Silk Protein - The Luxury Addition

They don't call it 'smooth as silk' for nothing. Silk is synonymous with luxury – the ultimate softness, the highest attainable smoothness, and the most perfect shine. 

Silk products of all kinds have been coveted and traded for hundreds of years. Silk is also a popular cosmetics ingredient. Today, we're going to take a closer look at how this ingredient makes its way into hair and skincare products.

Silkworms at Work

Silkworms are amazingly productive little creatures – each one producing up to a mile of thread within a mere 2-3 days! The ancient Chinese were the first to develop the process of creating cloth from these precious, protein-rich threads. 

It is also from the threads that the protein is 'extracted' and used for skin and hair care.

The Process of Hydrolysis

By nature, silk protein molecules are 'too big to work with' (read: you can't just add silk threads to a shampoo or body wash and expect them to have any beneficial function). 

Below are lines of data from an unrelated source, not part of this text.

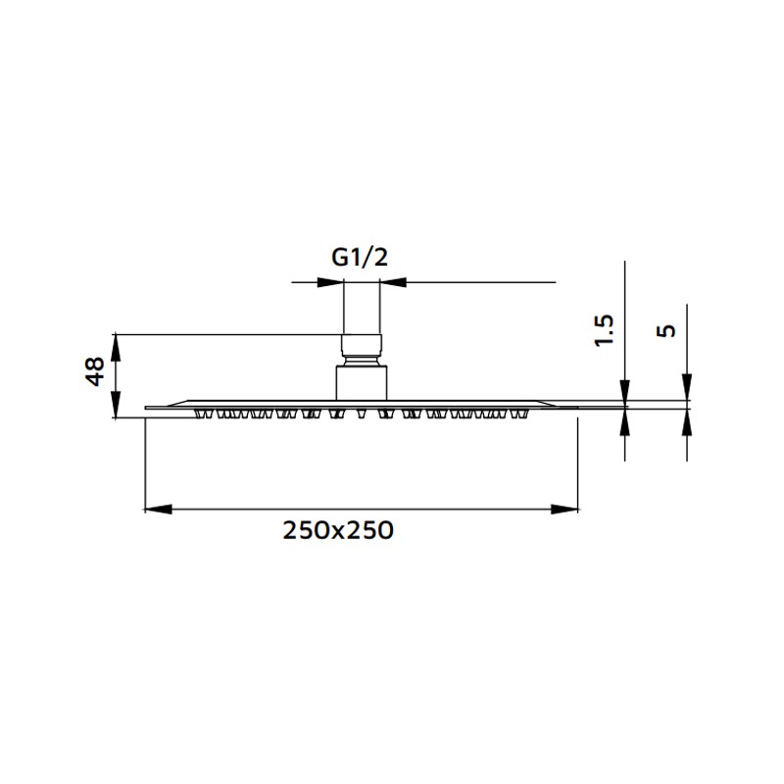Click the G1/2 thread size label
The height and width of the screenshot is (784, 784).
(x=360, y=258)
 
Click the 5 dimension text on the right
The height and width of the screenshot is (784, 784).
(x=667, y=330)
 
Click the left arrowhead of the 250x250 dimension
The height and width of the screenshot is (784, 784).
(x=158, y=509)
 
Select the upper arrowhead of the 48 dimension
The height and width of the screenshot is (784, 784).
(x=117, y=346)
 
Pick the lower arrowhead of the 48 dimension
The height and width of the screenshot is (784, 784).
(x=117, y=407)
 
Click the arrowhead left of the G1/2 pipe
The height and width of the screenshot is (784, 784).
(x=330, y=283)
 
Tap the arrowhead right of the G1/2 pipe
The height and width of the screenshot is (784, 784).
(x=393, y=283)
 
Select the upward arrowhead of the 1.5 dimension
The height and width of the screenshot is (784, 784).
(x=624, y=420)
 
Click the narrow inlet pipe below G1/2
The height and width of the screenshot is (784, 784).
(x=360, y=309)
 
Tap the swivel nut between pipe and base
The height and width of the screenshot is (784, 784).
(x=360, y=347)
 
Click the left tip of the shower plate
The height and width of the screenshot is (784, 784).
(x=147, y=407)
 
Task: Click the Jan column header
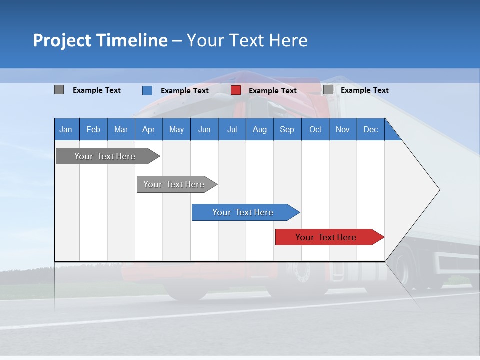click(66, 130)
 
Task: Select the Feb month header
click(94, 130)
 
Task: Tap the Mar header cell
click(121, 130)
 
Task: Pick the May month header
click(176, 130)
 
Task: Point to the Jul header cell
click(232, 130)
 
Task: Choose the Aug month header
click(260, 130)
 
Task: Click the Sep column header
click(287, 130)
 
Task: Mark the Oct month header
click(316, 130)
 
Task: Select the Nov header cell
click(342, 130)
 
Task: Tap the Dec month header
click(370, 130)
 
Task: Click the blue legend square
click(148, 90)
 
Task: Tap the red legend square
click(236, 90)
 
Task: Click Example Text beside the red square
click(273, 91)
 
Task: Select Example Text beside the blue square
click(185, 91)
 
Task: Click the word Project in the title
click(62, 40)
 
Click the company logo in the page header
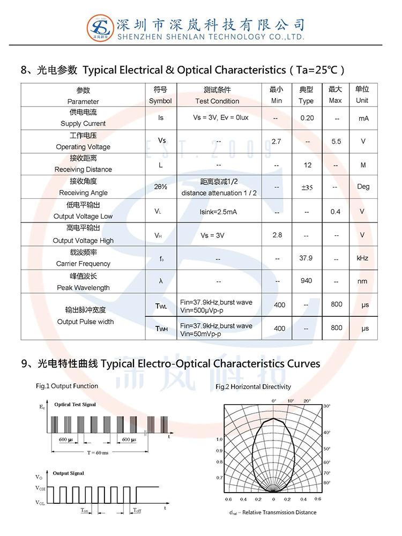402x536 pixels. click(x=100, y=26)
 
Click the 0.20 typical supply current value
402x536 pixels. click(x=307, y=117)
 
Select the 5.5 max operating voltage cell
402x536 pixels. click(x=336, y=142)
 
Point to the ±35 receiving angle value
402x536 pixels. click(x=307, y=188)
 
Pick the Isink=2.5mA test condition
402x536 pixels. click(x=218, y=212)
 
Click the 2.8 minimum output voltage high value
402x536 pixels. click(x=277, y=235)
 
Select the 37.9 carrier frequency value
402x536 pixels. click(x=306, y=258)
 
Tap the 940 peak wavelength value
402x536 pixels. click(x=307, y=281)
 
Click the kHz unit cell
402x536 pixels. click(x=362, y=258)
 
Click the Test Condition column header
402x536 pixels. click(x=217, y=101)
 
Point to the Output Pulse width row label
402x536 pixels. click(x=85, y=322)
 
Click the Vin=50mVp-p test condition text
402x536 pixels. click(x=202, y=334)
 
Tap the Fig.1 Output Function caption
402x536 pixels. click(x=67, y=386)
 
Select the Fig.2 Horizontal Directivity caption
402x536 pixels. click(x=253, y=386)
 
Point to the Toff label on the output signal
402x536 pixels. click(x=138, y=510)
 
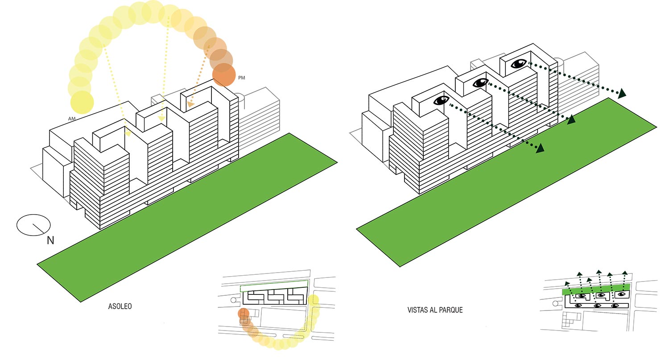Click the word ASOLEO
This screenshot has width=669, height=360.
pyautogui.click(x=120, y=307)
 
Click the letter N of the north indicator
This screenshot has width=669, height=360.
pyautogui.click(x=50, y=241)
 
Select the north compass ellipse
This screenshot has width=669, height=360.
pyautogui.click(x=33, y=225)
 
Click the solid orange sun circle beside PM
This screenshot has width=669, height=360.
pyautogui.click(x=223, y=74)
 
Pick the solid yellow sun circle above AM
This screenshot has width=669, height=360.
pyautogui.click(x=82, y=102)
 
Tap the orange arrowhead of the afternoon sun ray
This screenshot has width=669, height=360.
pyautogui.click(x=190, y=104)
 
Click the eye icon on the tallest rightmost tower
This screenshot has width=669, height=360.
pyautogui.click(x=518, y=64)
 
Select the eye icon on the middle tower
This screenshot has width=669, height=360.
pyautogui.click(x=480, y=83)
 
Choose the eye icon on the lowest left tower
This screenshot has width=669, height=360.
pyautogui.click(x=441, y=101)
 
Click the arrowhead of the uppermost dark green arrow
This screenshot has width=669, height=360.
pyautogui.click(x=621, y=94)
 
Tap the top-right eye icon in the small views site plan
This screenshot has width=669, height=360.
pyautogui.click(x=621, y=294)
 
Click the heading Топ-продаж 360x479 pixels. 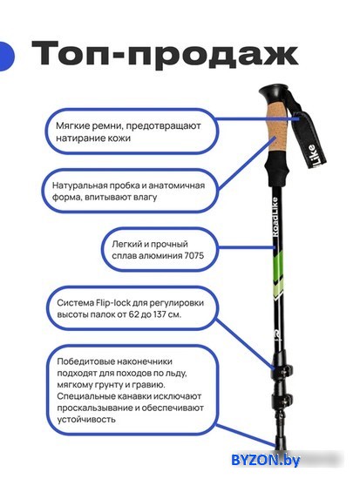(165, 55)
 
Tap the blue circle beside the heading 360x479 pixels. (6, 57)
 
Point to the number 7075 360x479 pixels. (194, 255)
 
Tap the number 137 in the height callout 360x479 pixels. (160, 314)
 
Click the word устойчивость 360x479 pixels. (86, 419)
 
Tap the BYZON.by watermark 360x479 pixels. (266, 460)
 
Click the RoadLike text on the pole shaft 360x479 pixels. (275, 217)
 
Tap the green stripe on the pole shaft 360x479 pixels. (278, 266)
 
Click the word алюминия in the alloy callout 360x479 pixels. (160, 255)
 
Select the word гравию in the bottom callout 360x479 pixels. (150, 385)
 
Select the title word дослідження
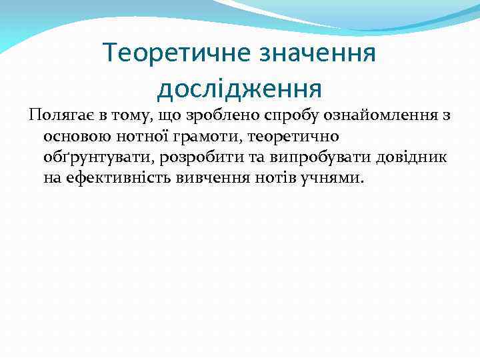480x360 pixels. click(x=240, y=87)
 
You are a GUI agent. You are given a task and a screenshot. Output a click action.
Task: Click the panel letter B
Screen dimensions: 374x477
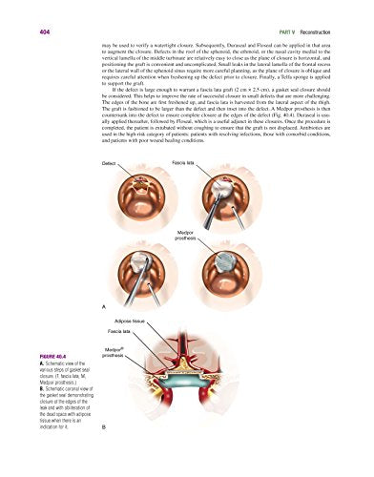click(x=103, y=454)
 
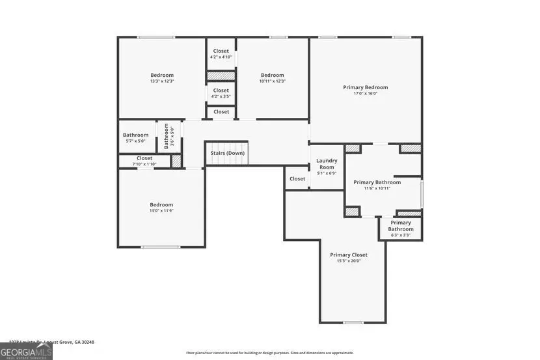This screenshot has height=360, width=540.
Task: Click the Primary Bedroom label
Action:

The proteins need to be broken down into smaller units (until they are water soluble). The process of breaking down (any) protein into tiny bits is called hydrolysis, resulting in an end product called Hydrolized Silk Protein. 

For once, the INCI name for it is as straightforward as you please (INCI: Hydrolized Silk Protein).

Superior Conditioning For Hair

Silk protein has some fantastic abilities. Applied to hair, it forms a fine, transparent film that protects the hair cuticle. 

It also helps to detangle the hair and promotes shine, elasticity and resiliency. Silk protein is an effective moisturizer for hair, adding luster, body, and manageability. 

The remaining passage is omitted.